Working with Data

Working with Data

Each dataset page contains the following two options: “Explore Variables” and “View All Files”. 

 

Using Data Explorer 

Disclaimer about using Data Explorer: We always recommend that you consult the original data files and documentation when working with data in Odesi and conducting data analysis for your research. 

To view a dataset in the Data Explorer tool, select the “Explore Variables” button to open a new window and begin working with data.

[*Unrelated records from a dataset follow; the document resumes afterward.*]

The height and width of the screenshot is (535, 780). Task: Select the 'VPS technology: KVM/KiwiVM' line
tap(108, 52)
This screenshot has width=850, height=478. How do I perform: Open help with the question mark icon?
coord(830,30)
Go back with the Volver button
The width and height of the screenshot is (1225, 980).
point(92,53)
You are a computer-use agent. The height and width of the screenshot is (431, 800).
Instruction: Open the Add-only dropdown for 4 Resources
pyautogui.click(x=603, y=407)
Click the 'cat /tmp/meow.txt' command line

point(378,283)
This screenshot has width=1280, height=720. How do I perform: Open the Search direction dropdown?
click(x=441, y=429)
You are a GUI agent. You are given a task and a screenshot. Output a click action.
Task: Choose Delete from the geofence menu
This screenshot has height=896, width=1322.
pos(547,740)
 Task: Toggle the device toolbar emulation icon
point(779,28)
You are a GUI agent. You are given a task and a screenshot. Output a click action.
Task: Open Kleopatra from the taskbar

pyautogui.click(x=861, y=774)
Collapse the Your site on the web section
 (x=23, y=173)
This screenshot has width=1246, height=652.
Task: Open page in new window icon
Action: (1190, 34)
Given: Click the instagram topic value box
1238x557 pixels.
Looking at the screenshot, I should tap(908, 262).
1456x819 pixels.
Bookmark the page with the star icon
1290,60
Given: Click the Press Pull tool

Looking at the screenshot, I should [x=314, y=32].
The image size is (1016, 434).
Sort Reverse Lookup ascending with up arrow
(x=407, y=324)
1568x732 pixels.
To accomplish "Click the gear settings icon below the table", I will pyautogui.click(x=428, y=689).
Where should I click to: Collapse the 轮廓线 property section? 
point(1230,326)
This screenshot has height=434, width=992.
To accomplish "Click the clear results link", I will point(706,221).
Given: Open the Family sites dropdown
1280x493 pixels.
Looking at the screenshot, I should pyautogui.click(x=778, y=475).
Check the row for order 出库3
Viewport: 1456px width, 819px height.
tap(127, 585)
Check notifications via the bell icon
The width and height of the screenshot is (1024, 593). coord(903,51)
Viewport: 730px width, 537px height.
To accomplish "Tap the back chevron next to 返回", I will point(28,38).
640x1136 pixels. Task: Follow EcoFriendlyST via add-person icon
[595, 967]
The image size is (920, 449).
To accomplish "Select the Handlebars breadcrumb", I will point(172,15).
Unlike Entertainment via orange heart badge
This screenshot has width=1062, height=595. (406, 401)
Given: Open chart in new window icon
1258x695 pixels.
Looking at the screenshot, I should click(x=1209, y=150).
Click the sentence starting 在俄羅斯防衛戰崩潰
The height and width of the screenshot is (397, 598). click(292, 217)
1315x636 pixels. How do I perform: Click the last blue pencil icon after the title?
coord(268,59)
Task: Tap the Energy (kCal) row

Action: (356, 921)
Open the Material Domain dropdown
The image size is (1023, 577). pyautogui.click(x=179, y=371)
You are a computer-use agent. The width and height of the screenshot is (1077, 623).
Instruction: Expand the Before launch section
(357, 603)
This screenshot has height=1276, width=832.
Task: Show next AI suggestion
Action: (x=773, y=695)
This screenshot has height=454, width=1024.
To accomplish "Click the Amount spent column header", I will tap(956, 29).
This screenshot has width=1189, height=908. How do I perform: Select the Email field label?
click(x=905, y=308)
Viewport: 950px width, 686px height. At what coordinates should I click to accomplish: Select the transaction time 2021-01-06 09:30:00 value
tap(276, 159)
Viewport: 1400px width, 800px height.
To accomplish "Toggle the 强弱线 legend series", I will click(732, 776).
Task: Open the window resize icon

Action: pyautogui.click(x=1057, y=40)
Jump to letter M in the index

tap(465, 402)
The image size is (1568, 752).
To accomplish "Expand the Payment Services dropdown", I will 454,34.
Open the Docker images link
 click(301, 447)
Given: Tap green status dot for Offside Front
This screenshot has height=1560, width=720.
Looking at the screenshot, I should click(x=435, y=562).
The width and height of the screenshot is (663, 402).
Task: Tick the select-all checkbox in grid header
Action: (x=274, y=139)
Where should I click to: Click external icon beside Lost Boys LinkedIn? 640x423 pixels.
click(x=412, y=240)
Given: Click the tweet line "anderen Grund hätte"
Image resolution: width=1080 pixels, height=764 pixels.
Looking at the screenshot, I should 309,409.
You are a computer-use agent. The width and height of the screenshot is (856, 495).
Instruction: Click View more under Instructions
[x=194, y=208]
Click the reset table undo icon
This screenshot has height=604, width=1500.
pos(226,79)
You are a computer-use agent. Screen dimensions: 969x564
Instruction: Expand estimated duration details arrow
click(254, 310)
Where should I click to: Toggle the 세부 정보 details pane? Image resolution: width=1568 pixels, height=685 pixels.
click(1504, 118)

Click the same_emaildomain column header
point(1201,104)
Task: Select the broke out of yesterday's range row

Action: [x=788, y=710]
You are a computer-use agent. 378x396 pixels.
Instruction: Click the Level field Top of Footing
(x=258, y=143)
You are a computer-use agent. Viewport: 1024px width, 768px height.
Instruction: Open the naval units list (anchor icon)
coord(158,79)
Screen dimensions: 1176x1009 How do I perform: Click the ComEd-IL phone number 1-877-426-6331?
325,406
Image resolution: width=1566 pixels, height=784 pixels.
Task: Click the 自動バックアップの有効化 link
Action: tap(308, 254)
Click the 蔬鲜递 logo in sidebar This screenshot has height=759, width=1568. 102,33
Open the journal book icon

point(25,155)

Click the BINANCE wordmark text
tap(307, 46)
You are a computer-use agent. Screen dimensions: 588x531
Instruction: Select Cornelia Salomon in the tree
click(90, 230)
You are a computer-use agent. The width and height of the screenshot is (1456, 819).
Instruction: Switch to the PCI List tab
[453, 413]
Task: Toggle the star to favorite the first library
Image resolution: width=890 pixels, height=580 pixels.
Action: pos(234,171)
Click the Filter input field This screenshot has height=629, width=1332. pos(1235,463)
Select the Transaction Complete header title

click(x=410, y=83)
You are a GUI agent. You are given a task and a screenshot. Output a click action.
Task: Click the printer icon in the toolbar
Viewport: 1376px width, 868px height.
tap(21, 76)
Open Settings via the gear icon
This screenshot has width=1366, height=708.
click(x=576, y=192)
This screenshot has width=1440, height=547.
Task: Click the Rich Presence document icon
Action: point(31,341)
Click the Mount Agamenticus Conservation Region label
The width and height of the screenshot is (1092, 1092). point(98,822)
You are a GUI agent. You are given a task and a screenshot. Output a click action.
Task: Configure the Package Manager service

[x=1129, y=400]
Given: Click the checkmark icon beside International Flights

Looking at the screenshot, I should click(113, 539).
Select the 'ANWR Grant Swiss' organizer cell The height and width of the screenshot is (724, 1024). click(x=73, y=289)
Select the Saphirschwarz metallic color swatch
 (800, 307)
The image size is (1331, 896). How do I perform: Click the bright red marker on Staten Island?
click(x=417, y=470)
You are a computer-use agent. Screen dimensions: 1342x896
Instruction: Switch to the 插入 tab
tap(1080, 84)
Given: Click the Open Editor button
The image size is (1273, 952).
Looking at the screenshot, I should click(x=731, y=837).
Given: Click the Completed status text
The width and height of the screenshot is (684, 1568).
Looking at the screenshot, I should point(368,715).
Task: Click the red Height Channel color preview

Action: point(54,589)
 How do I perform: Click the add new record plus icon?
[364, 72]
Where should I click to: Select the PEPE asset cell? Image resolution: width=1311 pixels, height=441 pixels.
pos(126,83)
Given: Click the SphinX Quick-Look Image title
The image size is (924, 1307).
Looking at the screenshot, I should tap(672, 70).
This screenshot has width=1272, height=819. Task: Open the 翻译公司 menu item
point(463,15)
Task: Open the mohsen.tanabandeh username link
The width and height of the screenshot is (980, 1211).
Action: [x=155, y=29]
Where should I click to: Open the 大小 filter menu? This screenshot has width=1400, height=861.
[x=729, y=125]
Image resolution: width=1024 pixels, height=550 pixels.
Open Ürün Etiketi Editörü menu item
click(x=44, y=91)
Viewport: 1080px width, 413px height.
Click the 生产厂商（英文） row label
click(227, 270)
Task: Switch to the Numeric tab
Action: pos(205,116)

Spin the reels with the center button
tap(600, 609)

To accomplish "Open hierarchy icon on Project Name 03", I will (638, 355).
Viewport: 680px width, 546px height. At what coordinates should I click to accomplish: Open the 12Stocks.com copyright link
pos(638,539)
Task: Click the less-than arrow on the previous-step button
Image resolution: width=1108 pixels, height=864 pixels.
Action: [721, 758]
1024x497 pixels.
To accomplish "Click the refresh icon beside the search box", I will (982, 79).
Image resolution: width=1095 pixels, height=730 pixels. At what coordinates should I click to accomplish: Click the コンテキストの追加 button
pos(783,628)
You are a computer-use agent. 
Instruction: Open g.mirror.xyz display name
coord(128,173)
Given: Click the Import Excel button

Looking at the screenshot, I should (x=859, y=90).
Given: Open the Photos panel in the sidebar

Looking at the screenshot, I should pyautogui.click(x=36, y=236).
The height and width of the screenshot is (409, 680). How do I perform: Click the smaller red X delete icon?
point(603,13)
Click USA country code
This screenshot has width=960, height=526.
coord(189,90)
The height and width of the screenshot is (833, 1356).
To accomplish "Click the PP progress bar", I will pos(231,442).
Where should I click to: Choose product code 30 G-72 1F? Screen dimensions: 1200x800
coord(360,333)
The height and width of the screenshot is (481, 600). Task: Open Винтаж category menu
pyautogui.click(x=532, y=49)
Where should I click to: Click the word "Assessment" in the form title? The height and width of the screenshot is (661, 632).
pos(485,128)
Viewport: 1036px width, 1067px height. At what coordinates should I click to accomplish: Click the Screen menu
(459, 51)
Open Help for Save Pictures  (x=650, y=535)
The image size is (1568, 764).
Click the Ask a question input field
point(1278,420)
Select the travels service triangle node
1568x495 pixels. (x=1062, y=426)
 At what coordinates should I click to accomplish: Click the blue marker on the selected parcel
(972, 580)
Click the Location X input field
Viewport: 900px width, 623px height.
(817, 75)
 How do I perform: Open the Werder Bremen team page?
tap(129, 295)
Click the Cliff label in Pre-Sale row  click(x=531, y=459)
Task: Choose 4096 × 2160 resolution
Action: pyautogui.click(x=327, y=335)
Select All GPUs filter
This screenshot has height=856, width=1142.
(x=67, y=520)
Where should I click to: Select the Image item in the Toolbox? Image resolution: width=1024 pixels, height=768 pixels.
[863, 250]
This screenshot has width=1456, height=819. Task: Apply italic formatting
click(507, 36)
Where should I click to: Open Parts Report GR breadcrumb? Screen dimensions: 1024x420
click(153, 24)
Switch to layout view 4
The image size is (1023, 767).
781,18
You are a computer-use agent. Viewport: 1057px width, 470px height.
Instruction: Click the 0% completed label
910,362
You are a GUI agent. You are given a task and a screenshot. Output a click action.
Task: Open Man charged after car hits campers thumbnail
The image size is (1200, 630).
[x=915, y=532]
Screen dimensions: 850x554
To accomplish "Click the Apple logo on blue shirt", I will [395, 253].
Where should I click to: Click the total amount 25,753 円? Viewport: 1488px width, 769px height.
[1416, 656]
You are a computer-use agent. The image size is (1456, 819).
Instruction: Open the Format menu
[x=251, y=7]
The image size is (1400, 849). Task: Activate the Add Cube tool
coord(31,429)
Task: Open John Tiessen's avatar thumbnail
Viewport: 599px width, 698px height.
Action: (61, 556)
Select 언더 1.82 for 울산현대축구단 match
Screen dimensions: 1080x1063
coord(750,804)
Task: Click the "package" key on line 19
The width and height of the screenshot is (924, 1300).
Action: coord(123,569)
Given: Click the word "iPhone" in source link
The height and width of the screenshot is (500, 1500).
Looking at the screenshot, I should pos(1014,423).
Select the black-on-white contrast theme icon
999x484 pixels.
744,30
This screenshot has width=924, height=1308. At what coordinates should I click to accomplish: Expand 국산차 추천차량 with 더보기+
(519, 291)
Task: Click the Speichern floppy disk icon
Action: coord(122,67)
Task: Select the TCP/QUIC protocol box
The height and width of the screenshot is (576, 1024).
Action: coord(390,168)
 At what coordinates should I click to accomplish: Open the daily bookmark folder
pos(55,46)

Data Explorer allows users to download, subset, view, visualize, and analyze the data in an online web browser. You can view variable and question information, summary frequencies, statistics, as well as perform cross tabulations of two or more variables. 

 

Full View

 

Variable Groups

Variable groups provide a way for you to find variables of interest by topic or category. Clicking on a variable group in the left-hand column will display only variables belonging to that particular group.

 

Exploring Variables

You have the option to view summary frequencies, categories, and statistics, for each variable contained in the dataset. 

 

Summary Statistics 

To view summary statistics for individual or multiple variables, start by selecting the checkboxes  to the left of the variables for which you would like to see the summary statistics.

To view the summary statistics for a single or multiple variables, select the eye icon situated to the right side of its corresponding row, under the “Summary Statistics” column.

A pop-up window will appear, showcasing the variable’s median, standard deviation, minimum, maximum, mean, total valid count, and total invalid count. 

 

Frequencies and Categories

To view the summary frequencies or categories for a single or multiple variables, select the eye icon situated to the right side of its corresponding row, under the “View Categories” column.

A pop-up window will appear showcasing a horizontal bar graph; a table with the following categories: values, categories, count, and weighted count; and a summary of statistics for the variables. 

 

Cross Tabulations

Cross tabulating is a simple way to understand the relationship between two different variables.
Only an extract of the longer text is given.